In this scenario, business modeling (process models and data models) had already been done for the modeling team. The team’s job was to insert decisions into this preexisting framework.But this approach had a serious flaw. Decision discovery came spilling “out of the box.” A DecisionsFirst™ modeling approach was used, and this revealed problems with how the processes and data were modeled and organized. Clearly, there is a tremendous upside in considering some minor (and some major) changes to the other models, but the business and technology teams were adamant about preserving the sanctity of the “box” or framework. But the project was implemented with only a fraction of the possible value because of this artificial “scope” imposed on a supposed business transformation project.
Lesson learned: Although existing processes and data models are rich sources for decision discovery and subsequent modeling, they should not limit initial decision modeling.

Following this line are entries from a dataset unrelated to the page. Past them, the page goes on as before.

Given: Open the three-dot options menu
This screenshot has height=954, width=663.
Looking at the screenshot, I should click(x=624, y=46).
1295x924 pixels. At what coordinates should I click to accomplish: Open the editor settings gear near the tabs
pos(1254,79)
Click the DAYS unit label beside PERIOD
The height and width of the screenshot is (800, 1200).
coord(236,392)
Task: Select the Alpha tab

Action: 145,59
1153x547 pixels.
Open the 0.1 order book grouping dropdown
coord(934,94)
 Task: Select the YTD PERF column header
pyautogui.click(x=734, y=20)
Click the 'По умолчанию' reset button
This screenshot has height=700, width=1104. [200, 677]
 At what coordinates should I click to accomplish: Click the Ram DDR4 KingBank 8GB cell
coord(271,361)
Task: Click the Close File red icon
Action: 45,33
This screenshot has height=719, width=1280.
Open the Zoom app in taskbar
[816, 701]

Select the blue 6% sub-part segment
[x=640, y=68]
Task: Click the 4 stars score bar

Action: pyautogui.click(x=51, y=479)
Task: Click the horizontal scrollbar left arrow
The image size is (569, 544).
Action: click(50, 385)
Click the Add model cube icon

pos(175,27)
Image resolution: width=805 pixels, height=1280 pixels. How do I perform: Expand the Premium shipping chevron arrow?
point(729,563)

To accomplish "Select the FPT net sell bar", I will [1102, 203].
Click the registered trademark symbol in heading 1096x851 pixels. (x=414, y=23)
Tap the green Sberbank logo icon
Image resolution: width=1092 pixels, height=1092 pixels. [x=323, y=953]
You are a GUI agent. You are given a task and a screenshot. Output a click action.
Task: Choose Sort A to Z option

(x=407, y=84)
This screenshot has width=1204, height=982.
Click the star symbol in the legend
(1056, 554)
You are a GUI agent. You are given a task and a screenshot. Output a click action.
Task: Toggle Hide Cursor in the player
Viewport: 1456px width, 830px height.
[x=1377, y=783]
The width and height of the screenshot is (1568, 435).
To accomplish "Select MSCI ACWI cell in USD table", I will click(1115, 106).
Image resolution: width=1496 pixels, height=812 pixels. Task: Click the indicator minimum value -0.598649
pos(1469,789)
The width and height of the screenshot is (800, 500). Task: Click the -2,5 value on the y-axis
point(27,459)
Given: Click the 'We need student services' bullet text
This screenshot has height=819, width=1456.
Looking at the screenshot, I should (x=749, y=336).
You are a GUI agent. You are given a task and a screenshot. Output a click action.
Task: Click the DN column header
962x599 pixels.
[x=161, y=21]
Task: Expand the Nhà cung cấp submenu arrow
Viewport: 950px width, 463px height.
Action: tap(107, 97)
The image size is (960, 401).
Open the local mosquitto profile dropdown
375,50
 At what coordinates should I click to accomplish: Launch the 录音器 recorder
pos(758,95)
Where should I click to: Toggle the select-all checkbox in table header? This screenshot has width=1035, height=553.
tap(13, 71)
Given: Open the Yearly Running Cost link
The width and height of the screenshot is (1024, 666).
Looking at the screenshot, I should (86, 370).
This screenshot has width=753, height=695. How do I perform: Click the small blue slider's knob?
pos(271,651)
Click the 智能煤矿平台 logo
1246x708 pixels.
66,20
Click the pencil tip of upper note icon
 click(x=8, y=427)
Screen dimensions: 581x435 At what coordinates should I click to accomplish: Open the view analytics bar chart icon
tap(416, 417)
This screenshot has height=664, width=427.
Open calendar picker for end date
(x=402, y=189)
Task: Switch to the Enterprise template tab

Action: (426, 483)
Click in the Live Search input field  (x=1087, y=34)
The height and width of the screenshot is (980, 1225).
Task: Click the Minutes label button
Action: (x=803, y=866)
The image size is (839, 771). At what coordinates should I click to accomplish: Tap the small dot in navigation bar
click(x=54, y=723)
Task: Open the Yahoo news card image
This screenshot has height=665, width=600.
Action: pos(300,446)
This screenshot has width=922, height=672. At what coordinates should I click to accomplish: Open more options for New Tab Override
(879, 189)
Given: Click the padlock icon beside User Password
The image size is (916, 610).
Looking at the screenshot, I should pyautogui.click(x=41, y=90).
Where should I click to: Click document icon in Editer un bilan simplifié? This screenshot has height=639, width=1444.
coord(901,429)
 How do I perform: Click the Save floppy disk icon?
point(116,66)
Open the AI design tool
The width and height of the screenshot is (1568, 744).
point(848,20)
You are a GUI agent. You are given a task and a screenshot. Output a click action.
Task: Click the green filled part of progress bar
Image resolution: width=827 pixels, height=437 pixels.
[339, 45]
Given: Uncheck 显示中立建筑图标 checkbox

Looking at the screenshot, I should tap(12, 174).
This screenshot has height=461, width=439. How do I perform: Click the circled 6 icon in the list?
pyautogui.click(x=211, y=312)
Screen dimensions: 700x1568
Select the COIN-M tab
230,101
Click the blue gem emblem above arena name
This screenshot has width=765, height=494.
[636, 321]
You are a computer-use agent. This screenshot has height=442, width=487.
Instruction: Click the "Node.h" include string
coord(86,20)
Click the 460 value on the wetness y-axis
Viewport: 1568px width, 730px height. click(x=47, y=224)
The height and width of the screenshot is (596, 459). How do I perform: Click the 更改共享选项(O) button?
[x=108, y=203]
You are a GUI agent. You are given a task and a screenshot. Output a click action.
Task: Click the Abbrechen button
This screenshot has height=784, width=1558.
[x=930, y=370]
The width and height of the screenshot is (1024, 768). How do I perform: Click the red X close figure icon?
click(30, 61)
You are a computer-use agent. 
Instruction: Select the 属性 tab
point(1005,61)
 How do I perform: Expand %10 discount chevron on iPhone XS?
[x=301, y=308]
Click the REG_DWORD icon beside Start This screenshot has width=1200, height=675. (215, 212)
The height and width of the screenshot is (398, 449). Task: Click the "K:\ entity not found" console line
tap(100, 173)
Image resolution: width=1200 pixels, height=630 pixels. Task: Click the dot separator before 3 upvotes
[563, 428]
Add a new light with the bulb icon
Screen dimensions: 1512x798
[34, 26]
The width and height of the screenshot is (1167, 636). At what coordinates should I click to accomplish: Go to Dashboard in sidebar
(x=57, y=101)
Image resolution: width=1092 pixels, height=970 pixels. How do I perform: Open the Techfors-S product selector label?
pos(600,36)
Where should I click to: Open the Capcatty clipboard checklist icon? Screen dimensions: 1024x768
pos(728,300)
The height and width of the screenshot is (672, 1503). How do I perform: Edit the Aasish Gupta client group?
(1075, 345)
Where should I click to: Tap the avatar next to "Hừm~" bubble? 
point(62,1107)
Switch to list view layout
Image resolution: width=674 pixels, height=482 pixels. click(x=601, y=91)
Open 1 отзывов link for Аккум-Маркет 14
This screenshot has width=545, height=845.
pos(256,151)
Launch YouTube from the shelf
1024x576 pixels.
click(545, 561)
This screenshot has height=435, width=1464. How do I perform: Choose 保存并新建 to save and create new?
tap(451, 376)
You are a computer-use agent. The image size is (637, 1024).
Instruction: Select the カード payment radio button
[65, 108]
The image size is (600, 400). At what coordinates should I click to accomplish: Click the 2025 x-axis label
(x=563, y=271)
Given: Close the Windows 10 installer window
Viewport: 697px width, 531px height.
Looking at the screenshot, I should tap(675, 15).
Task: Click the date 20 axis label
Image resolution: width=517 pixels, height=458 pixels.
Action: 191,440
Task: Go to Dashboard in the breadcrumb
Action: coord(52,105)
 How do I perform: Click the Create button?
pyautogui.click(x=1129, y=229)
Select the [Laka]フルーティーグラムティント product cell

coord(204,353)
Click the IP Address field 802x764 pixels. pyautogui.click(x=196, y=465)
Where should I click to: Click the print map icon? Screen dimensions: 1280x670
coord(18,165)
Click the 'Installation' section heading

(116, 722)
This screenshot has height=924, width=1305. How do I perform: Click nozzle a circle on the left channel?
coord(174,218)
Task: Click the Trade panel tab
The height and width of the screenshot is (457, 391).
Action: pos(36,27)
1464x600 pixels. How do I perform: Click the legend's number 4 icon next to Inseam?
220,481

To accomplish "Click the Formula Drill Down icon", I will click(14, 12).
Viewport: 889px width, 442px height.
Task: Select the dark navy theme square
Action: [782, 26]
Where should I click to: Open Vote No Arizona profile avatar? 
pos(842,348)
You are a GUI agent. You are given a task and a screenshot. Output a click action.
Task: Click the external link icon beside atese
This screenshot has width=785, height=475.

A DecisionsFirst modeling approach reveals problems with how processes and data are organized. Processes and data models need to be reconciled after several iterations of decision modeling. Decisions, processes, data, events, and other key factors are all different views of the same real-world business—and all these things need to be taken into consideration in a holistic way to maximize business value.
Case 2: “Your models have no place in my methodology. You have wasted everyone’s time.”
In this case, the technology implementation team had a well-established—and sacrosanct—methodology that started with requirements written out as User Stories. If anyone questioned the methodology, curses would rain upon them through eternity! So, the team ignored decision requirement models done by the modeling team and effectively restarted the project with User Stories documentation workshops.
Not only was this an enormous waste of time and effort, upsetting business owners who had sat through long-winded and unnecessary workshops, the User Story approach proved ineffective for decision automation requirements. Decision modeling with the Decision Model and Notation (DMN) standard is specifically intended to fix this issue.
A lot of time, effort, and goodwill was dissipated in philosophical and methodological debates, which quickly took an unpleasant, political turn. Team members locked horns about whether requirements should be described in terms of decision models (and process and entity models), or written out as User Stories. The project was somehow implemented but left the team unhappy, hurt, and completely soured on the process.
Lesson learned: Methodologies need to be updated to recognize that User Stories are for application use cases and decision models are the most precise and complete description of decision requirements. They work together and are not substitutes for one another. Decision modeling—and the Decision Model and Notation (DMN) standard—can fix this gap.
Case 3: “Sorry, my model is not done yet (not ‘complete’ yet).”
This particular team deserves kudos for being great modelers and true believers in the power of good modeling upfront. But wait. Not everything was smooth sailing. They got stuck in their attempts to model every possible situation. They had a bad case of modeling mania.
Not only did the model become unwieldy, complex, and formidable, but project budget and timelines were significantly impacted. Even worse, the subject matter experts who were required to support modeling found themselves exhausted by the effort, suffering from modeling fatigue. Initial enthusiasm and faith eroded into active avoidance of modeling sessions. Senior experts gradually fell out of the meetings, and modeling become a classic death march, with no end in sight. It really looked like the zombie apocalypse was at hand.
It took some brave and brutal intervention from senior leadership to literally snatch the model from the modeling team’s grip and hand it over to the implementation team.
Lesson learned: Modeling is, by definition, a representation of reality. Reality is complex and will always have a subset of exceptions and edge cases that do not fit neatly into a relatively simple modeling pattern that normally covers 95% to 99% of cases. Implementation teams should keep a check on themselves and, ideally, have a general idea of when modeling is “done enough” to start implementation. Modeling is always iterative and will never be truly “done,” but projects need to be “done.”